Dans le canton de Vaud, trois grands dispositifs ont été mis en place pour répondre aux besoins : douze places supplémentaires ont été créées pour l’accueil d’urgence en foyer ; une convention a été établie avec un organisme pour proposer des séjours de rupture de cinq à dix jours et les unités mobiles d’aide aux familles ont été renforcées. « Les horaires et les tournus ont également été adaptés pour protéger les jeunes et les éducateurs », complète Bertrand Martinelli.

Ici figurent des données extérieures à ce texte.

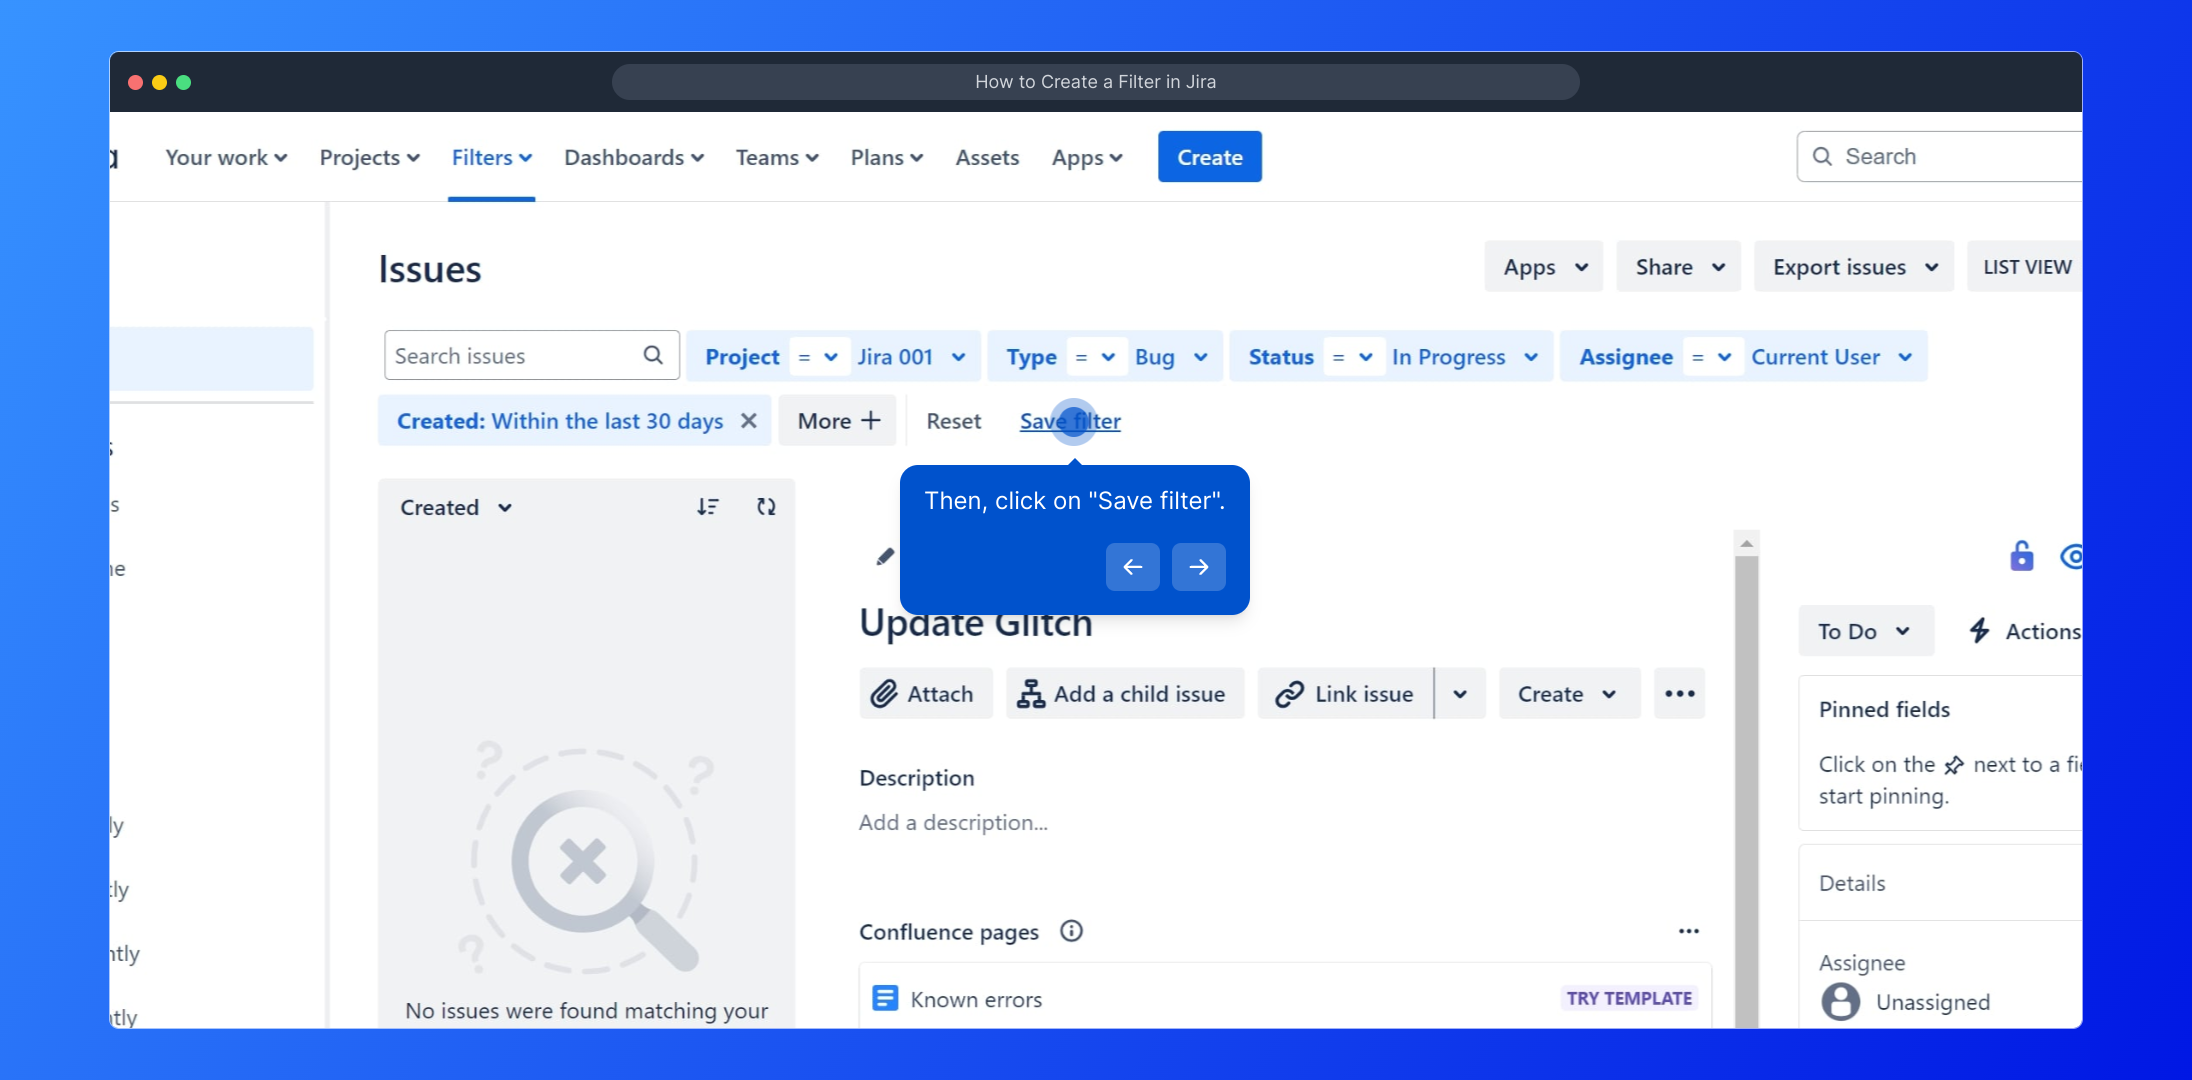Click the lock icon for issue restrictions
Image resolution: width=2192 pixels, height=1080 pixels.
[x=2021, y=556]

Une forte solidarité malgré un climat anxiogène
Les cantons se sont entraidés en s’échangeant les expériences et les informations. « Nous sommes parvenus à une mutualisation des solutions, tout en nous adaptant à nos réalités cantonales, explique Bertrand Martinelli. C’est une bonne chose. Le Valais, par exemple, s’est rapidement positionné sur la question des droits de garde et de visite ; et nous nous sommes appuyés sur cette position ». Quelles ont été les principales difficultés ? « Il y a eu beaucoup de stress, il fallait oser imaginer le pire pour créer un concept de protection sûre et efficace. Ce fut très anxiogène comme situation, très intense, du non-stop », se rappelle Christian Nanchen. Pour le Valaisan, c’est le souci de la santé des enfants et des éducateurs ainsi que la gestion des fugues des résidents, qui ont complexifié sa tâche. Pour Bertrand Martinelli, le plus difficile aura été la fourniture de matériel.

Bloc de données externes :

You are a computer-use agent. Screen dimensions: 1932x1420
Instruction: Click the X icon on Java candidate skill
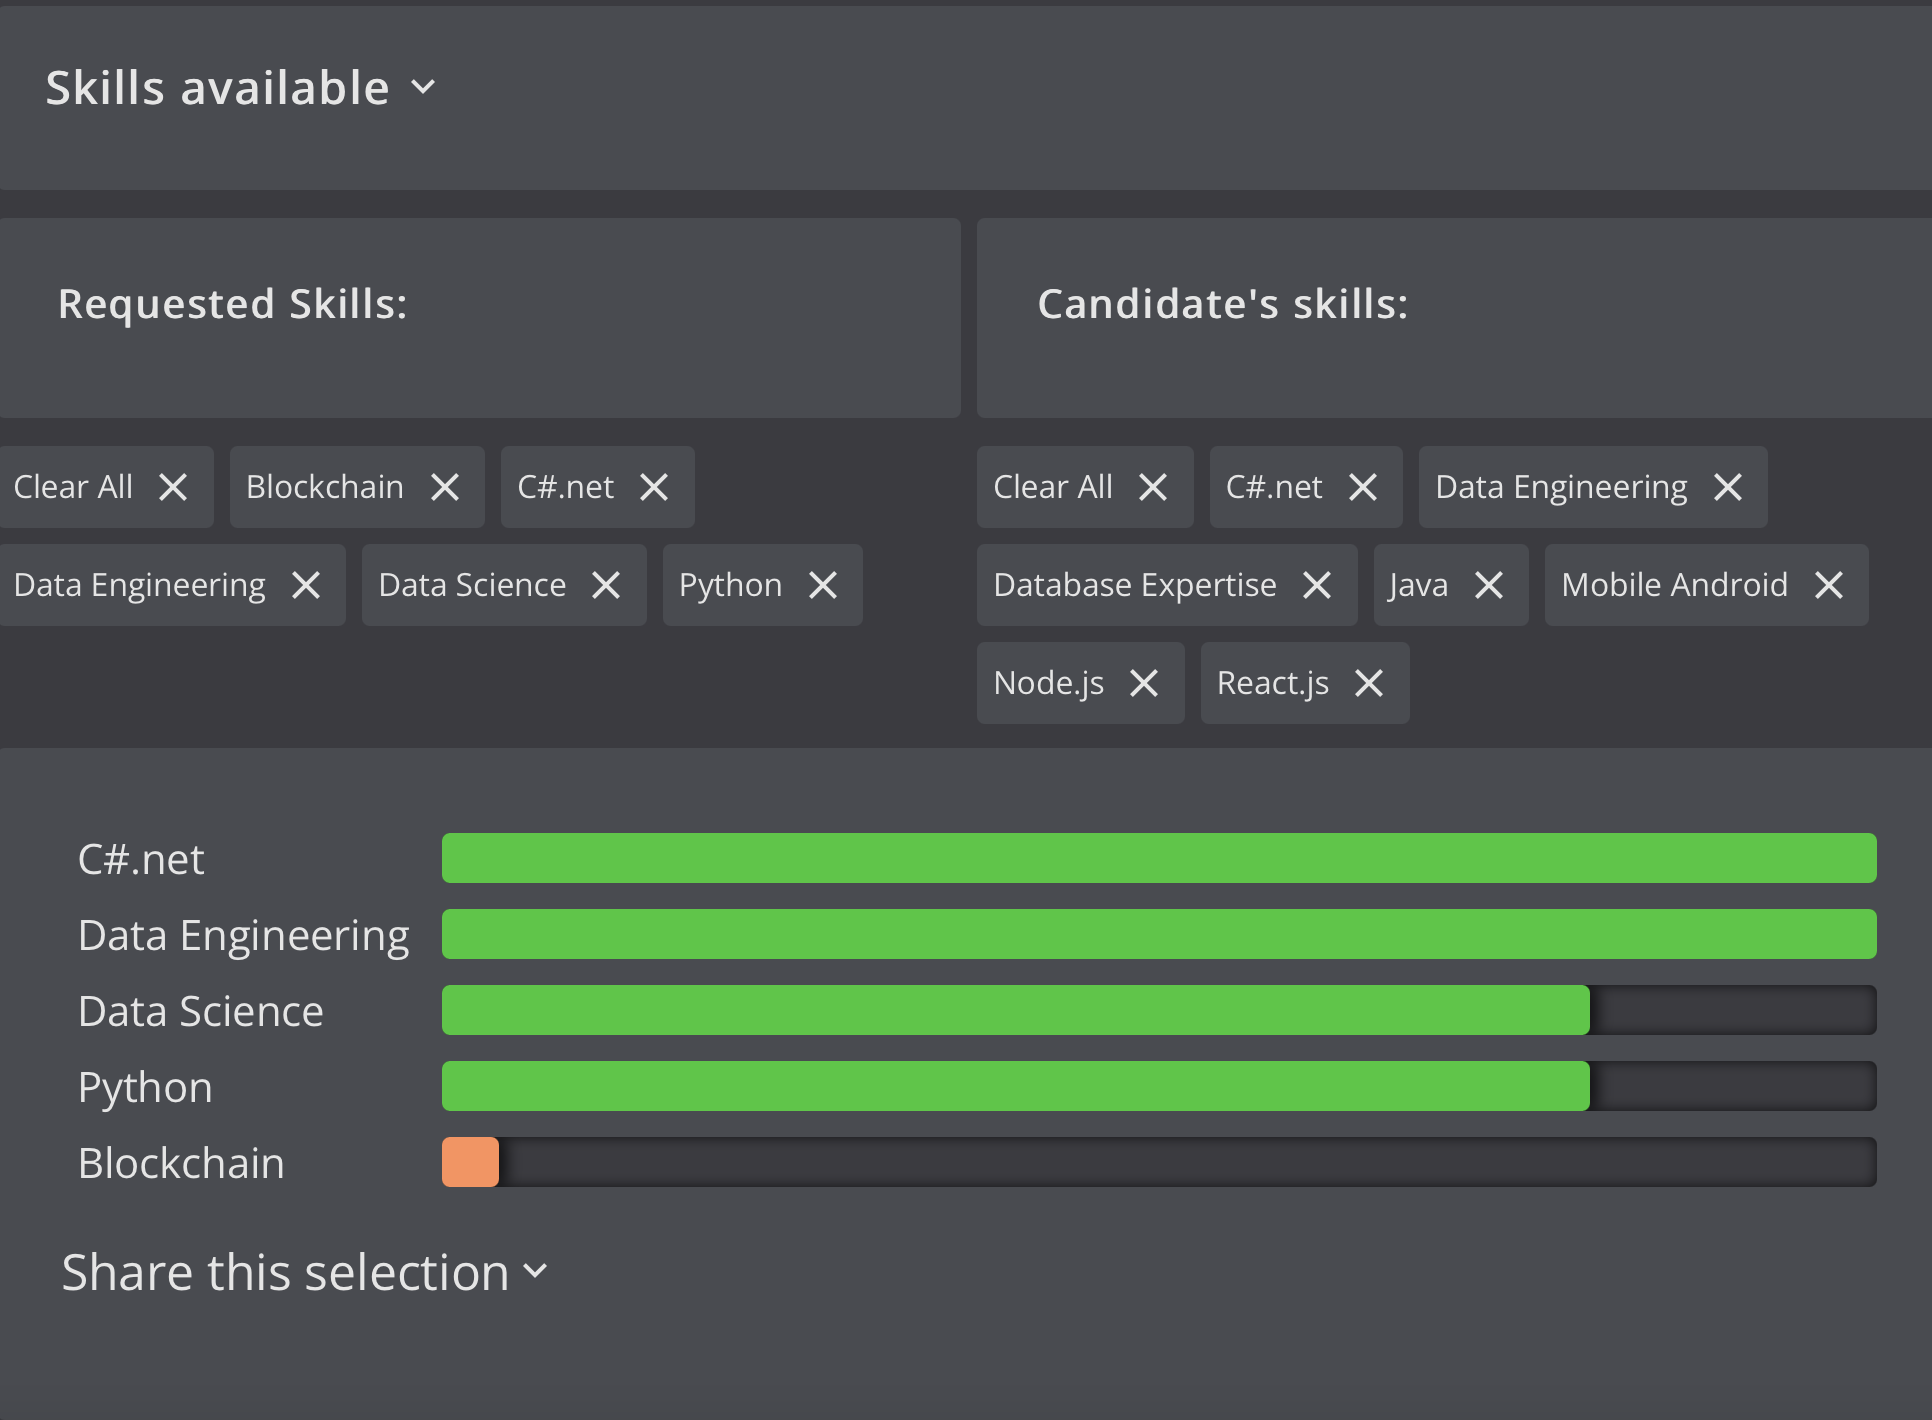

Mais de la crise ressort aussi du positif : la pandémie a révélé la capacité de mobilisation, d’adaptation et de résistance des institutions dans une situation d’urgence. « Nous avons montré aussi une conscience professionnelle forte, ajoute Bertrand Martinelli. Je le savais et cela a été confirmé. » Et Christian Nanchen de renchérir : « Cette crise a consolidé nos liens avec les institutions, même s’ils étaient déjà bons. Elle a renforcé la solidarité entre les foyers et entre les équipes éducatives. Nous avons acquis de l’expérience ».

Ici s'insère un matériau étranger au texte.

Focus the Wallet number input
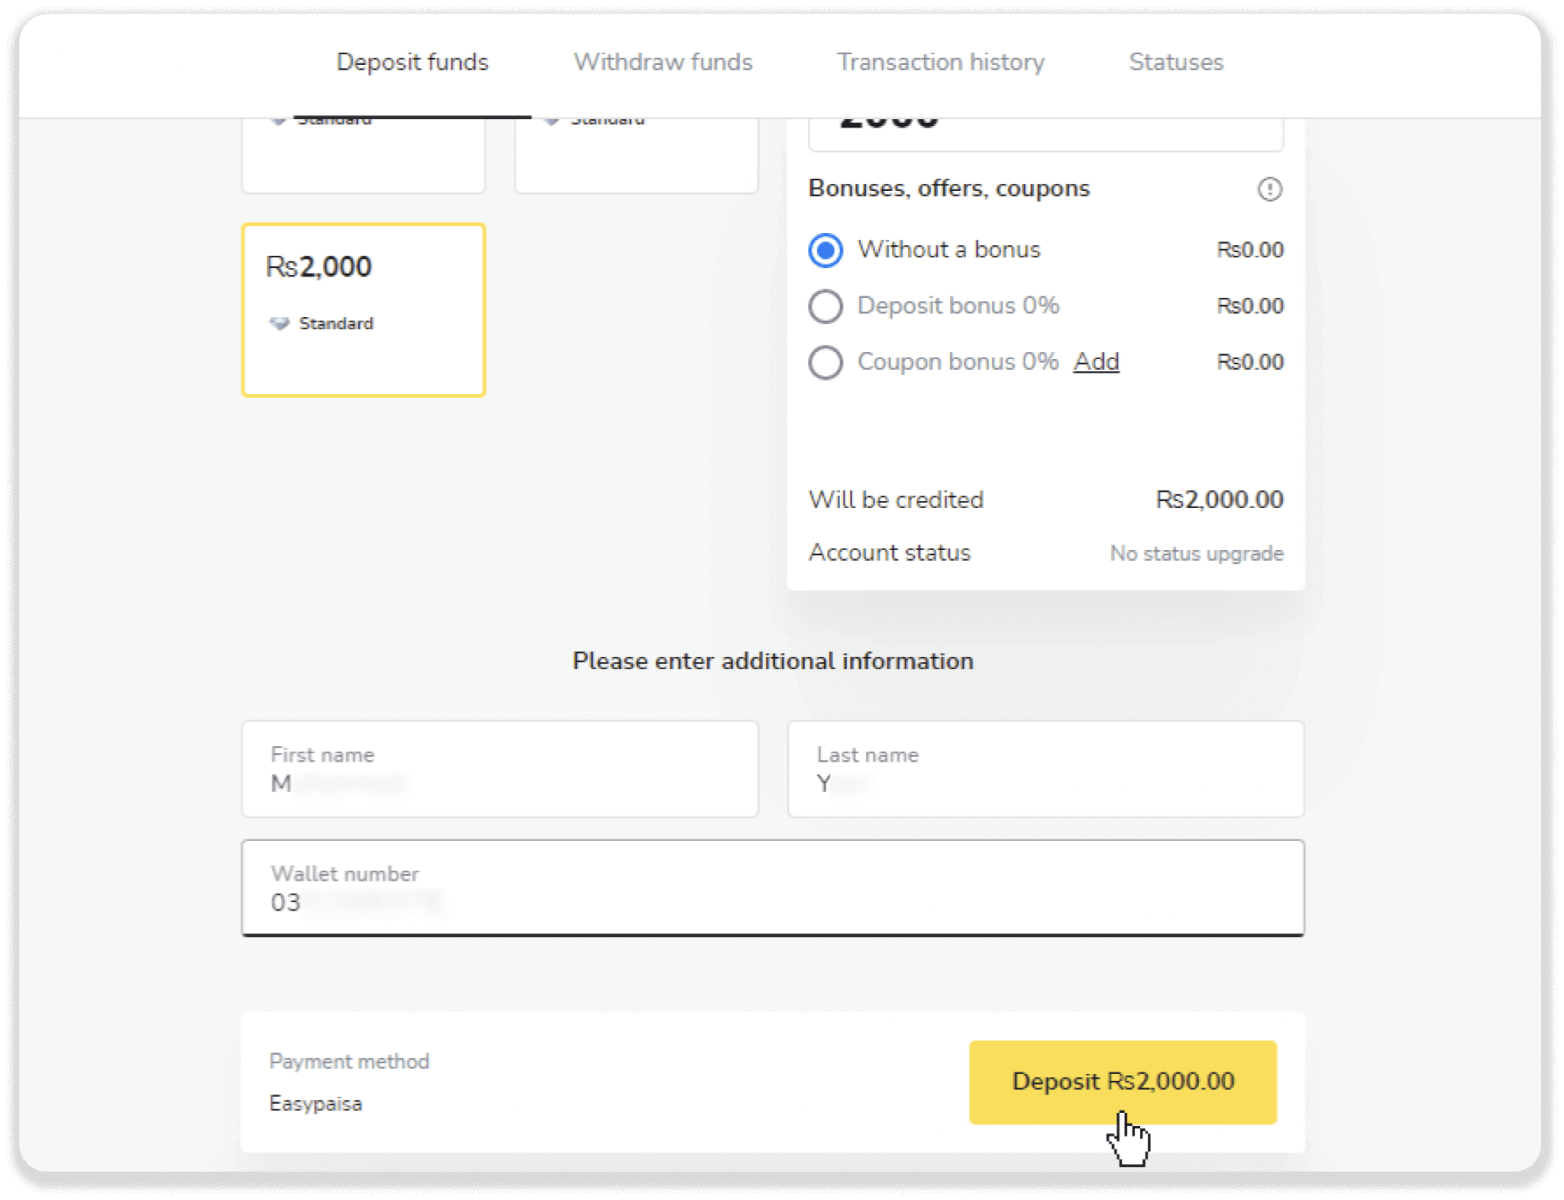The image size is (1564, 1200). click(772, 889)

La crise, un observatoire privilégié
Pour Bertrand Martinelli, la crise a permis des observations et soulève des questionnements au niveau de la prise en charge en foyer : « Notre première interrogation concerne les six-seize ans : imposer le retour de l’enfant au foyer après une réintégration dans la famille durant la Covid, a été difficile. Le placement doit être réinterrogé au niveau des droits de l’enfant : pourquoi place-t-on l’enfant ? Ensuite, la Covid a imposé un allègement de l’agenda quotidien des enfants – diminution du rythme scolaire, des séances de logopédiste, des visites, etc. Or on a constaté une stabilisation de ces enfants. La question de leur sur-stimulation nous interroge. Enfin, dernier questionnement, les foyers pour adolescents ont été en grande difficulté durant la pandémie. Les ados semblent avoir été très impactés par la crise. Leur état psychique s’est détérioré. Il y a eu beaucoup de fugues. L’UPPEC souhaite creuser la question. »

Et du coté de l'OFJ ?
Les cantons et les institutions saluent le pragmatisme et l’ouverture dont a fait preuve l’Office fédéral de justice durant la pandémie. Béatrice Kalbermatter, cheffe suppléante de l’Unité d’Exécution des peines et mesures, dresse un bilan plutôt positif de cette crise. « Tous les jeunes en situation d’urgence ont pu être placés. Le système a continué à fonction­ner malgré la crise. J’ai beaucoup de respect pour cela ». Une question doit toutefois être résolue : qui est responsable de la protection de l’enfant en cas de crise: l’institution, le service placeur, le juge ou le canton ?

Béatrice Kalbermatter explique : « La pandémie a perturbé l’échelle des responsabilités et mélangé le rôle de chacun: qui protégeait qui contre quoi ? Le virus, les parents, soi-même ? Ces différents rôles doivent être réaffirmés en cas de situation similaire ». L’OFJ retient un élément positif de la crise, qu’elle entend développer : l’utilisation des systèmes de télécommunication informatiques dans les foyers, à l’image des vidéo-conférences. Celles-ci ont permis, durant le confinement, des contacts visuels pratiques et salvateurs.